One of the reasons for conservative successes within the Republican Party is that many conservatives in that party have taken the time to master the rules of procedure.

Beyond a mastery of the rules comes an understanding of meeting dynamics.  Meeting dynamics are best learned by long experience at political meetings.

9.  In volunteer politics, a builder can build faster than a destroyer can destroy.

If you achieve anything in politics, you will have enemies, some of whom will delight in attacking your every flaw, real or imagined.  Do not spend much time replying to such criticism.

On the average, it takes less time for you to recruit a new activist than it does for your enemies to persuade one of your recruits that you are a bad person.

Over time, you get stronger and your enemies do not.

10.  Don't make the perfect the enemy of the good.

I'm not perfect.  You're not perfect.  No candidate is perfect.  No party committee is perfect.

If you can't cope with anything less than perfection, you will never achieve anything worthwhile.  You would be like the pastor who was so concerned with heavenly things that he was no earthly good.

Perfection is unattainable on this earth, but it is a useful guide to the direction we should go.  One can use a good compass for a lifetime without expecting ever to get to the North Pole.

In the United States, a political party is not easily defined.

Power is more diffuse in American political parties than in government.  After all, it is possible for government to make a decision binding on everyone.  There is no mechanism for doing that in our political parties.  Each party committee is a separate opportunity for conservative activists.

The giant Senatorial and Congressional party committees of both major parties are entirely independent of the Republican and Democratic national committees, which themselves are the creations of the state parties and their national conventions.

A party national committee has almost no supervisory role over the state parties, which, in turn, dare not interfere much in the local party organizations.

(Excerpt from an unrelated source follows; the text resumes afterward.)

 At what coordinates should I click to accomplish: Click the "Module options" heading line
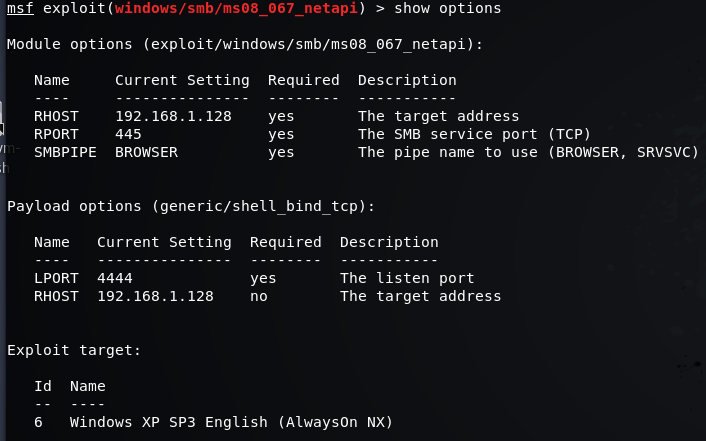pyautogui.click(x=245, y=44)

Party committees exist independently.  Taken together, they raise and spend hundreds of millions of dollars, and each can have a major role in the selection of candidates at a specific level of government.  Major party fundraising is much easier than other political fundraising.  It's like having a limited license to print money.

A party has meaning only to the extent that people's actions give it meaning.  It is a vehicle for political action.

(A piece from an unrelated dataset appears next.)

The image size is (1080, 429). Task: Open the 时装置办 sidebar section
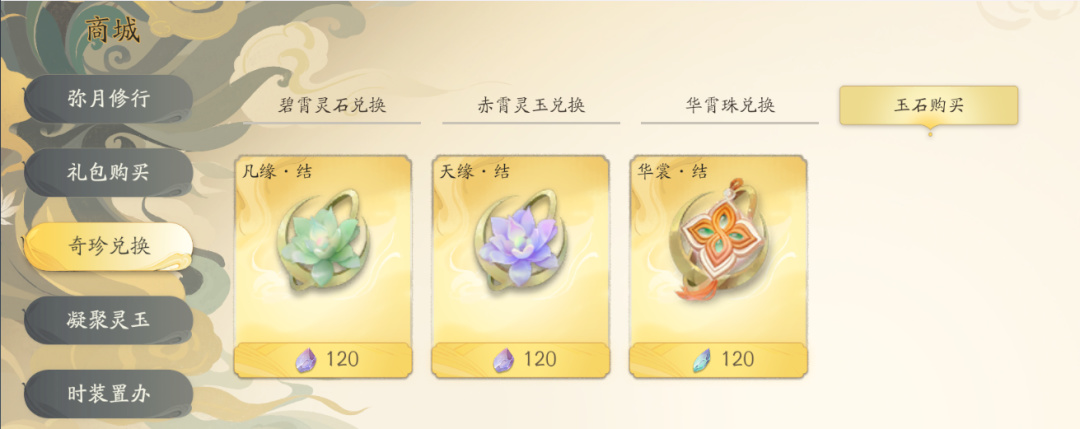[x=108, y=394]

As leaders of the conservative movement realize, parties alone are not sufficient to preserve our hard-won freedoms.  Candidates, once nominated, run their own campaigns, sometimes with and sometimes without much help from party committees.  And support of various types from many, many non-party organizations is required for victory.

But while parties are not sufficient, they are necessary.

If conservatives fail to engage in party activities, then party committees at every level will be run by people who do not share conservative views -- that is, by opportunists and liberals.

Conservatives should never lose sight of the difference between power and influence.  Power is the ability to make things happen.  Influence is the ability to have one's views at least taken into account by those who have power.

To people motivated by political philosophy, influence is not enough.  Just as conservatives should work to get fellow conservatives into positions of governmental power, they have an obligation to be active themselves in the party structures.  There is too much power there for it to be abandoned.

Conservative organizations have many millions of members and supporters who, if led by their leadership, would be interested in participating in party activity.

Finally, conservatives who absolutely, positively cannot sit through long, tedious political party meetings have an obligation to find and to support financially fellow conservatives with cast-iron behinds, people willing and able to do the partisan jobs which must be done.

As few as fifty thousand conservatives, newly determined to become party activists could, in four years or less, make a national party as reliably conservative as the Democratic Party is today reliably liberal.  With this influx of new participants, that party would elect a lot of its candidates.